Exercise description:
Please set down exactly the lines of the listing below from the line containing "Task: Click the network connection tray icon" through the line containing "Show recently viewed clock icon", both lines included, leaving out all other lines.

Task material:
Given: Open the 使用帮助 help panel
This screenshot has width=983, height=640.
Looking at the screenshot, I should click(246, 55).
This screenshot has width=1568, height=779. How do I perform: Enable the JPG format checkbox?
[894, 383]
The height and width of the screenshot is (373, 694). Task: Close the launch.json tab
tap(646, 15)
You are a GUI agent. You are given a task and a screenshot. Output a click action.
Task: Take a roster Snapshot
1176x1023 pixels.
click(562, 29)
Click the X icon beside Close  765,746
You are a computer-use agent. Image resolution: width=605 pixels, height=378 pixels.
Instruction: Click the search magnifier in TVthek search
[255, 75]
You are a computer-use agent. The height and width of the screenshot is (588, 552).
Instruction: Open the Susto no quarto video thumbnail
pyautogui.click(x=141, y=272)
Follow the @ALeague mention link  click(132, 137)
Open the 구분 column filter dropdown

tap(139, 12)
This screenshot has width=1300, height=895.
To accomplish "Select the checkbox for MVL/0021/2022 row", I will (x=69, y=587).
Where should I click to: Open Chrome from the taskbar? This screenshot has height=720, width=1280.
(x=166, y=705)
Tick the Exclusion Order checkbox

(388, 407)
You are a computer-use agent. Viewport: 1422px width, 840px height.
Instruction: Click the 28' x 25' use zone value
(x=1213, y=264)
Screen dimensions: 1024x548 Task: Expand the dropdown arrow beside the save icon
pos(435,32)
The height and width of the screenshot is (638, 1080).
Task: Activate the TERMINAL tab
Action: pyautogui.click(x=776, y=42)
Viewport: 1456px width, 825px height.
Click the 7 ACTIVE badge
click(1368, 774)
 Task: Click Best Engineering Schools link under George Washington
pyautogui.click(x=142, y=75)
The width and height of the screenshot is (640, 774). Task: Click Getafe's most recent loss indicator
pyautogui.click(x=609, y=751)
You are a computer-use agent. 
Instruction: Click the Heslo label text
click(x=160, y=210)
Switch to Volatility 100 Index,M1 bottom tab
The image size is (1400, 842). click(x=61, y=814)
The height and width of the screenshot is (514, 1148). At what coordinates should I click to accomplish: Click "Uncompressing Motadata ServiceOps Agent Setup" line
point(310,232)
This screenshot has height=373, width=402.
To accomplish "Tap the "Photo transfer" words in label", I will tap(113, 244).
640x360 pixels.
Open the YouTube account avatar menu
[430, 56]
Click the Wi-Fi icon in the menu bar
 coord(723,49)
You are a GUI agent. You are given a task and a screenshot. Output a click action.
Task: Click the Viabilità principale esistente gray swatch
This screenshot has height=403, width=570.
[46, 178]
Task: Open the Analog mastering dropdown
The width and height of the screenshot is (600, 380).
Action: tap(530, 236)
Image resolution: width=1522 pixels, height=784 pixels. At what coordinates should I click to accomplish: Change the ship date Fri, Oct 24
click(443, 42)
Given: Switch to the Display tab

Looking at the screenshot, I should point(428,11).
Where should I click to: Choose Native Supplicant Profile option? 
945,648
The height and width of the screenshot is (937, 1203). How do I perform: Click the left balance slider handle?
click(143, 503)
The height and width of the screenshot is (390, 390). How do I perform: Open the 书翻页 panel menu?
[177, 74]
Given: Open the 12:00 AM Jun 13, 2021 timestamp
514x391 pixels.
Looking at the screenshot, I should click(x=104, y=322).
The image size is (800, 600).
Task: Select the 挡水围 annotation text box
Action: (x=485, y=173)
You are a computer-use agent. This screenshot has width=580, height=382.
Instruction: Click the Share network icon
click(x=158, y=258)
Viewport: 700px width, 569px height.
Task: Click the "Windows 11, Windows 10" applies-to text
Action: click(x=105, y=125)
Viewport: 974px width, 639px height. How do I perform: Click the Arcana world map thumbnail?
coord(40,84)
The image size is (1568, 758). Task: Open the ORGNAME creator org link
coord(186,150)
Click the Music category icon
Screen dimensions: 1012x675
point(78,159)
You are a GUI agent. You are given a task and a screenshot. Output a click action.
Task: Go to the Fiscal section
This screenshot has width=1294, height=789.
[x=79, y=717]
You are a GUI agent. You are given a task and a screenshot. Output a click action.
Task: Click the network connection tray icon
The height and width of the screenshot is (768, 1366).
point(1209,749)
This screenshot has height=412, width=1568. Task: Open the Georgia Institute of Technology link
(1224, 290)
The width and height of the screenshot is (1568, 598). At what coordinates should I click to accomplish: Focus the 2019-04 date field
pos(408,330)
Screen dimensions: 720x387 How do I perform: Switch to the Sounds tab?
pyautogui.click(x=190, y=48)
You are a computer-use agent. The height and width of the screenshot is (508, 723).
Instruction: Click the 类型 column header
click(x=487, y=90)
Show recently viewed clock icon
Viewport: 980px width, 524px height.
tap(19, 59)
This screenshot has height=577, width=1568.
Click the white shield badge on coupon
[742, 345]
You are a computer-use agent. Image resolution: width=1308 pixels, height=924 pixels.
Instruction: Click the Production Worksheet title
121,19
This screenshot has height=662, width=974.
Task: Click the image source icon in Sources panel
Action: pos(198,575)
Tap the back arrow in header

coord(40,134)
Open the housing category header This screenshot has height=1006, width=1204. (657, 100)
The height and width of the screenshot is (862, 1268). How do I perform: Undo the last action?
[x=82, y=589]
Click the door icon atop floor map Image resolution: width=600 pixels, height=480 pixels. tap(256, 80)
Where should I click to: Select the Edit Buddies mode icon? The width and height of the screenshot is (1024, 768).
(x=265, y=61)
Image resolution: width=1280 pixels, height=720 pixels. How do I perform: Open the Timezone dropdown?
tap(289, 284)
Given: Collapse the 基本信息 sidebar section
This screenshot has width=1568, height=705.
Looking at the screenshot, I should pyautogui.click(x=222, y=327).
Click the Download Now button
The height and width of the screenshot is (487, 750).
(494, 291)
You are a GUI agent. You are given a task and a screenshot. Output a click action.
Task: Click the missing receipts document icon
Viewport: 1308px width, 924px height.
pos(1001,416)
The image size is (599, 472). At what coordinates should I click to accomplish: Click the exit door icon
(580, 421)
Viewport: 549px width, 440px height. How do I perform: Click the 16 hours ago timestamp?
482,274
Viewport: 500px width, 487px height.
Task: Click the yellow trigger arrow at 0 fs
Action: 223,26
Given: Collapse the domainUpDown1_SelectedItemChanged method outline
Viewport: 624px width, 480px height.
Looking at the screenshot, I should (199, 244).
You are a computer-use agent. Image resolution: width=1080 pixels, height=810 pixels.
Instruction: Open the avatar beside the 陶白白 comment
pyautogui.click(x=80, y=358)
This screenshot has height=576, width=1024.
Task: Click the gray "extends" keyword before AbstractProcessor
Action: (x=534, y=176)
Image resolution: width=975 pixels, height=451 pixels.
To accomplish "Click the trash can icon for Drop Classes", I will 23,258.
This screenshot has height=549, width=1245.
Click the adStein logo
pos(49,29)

Solution:
Task: Click the network connection tray icon
The height and width of the screenshot is (768, 1366).
point(1209,749)
This screenshot has height=412, width=1568. Task: Open the Georgia Institute of Technology link
(1224, 290)
The width and height of the screenshot is (1568, 598). At what coordinates should I click to accomplish: Focus the 2019-04 date field
pos(408,330)
Screen dimensions: 720x387 How do I perform: Switch to the Sounds tab?
pyautogui.click(x=190, y=48)
You are a computer-use agent. The height and width of the screenshot is (508, 723).
Instruction: Click the 类型 column header
click(x=487, y=90)
Show recently viewed clock icon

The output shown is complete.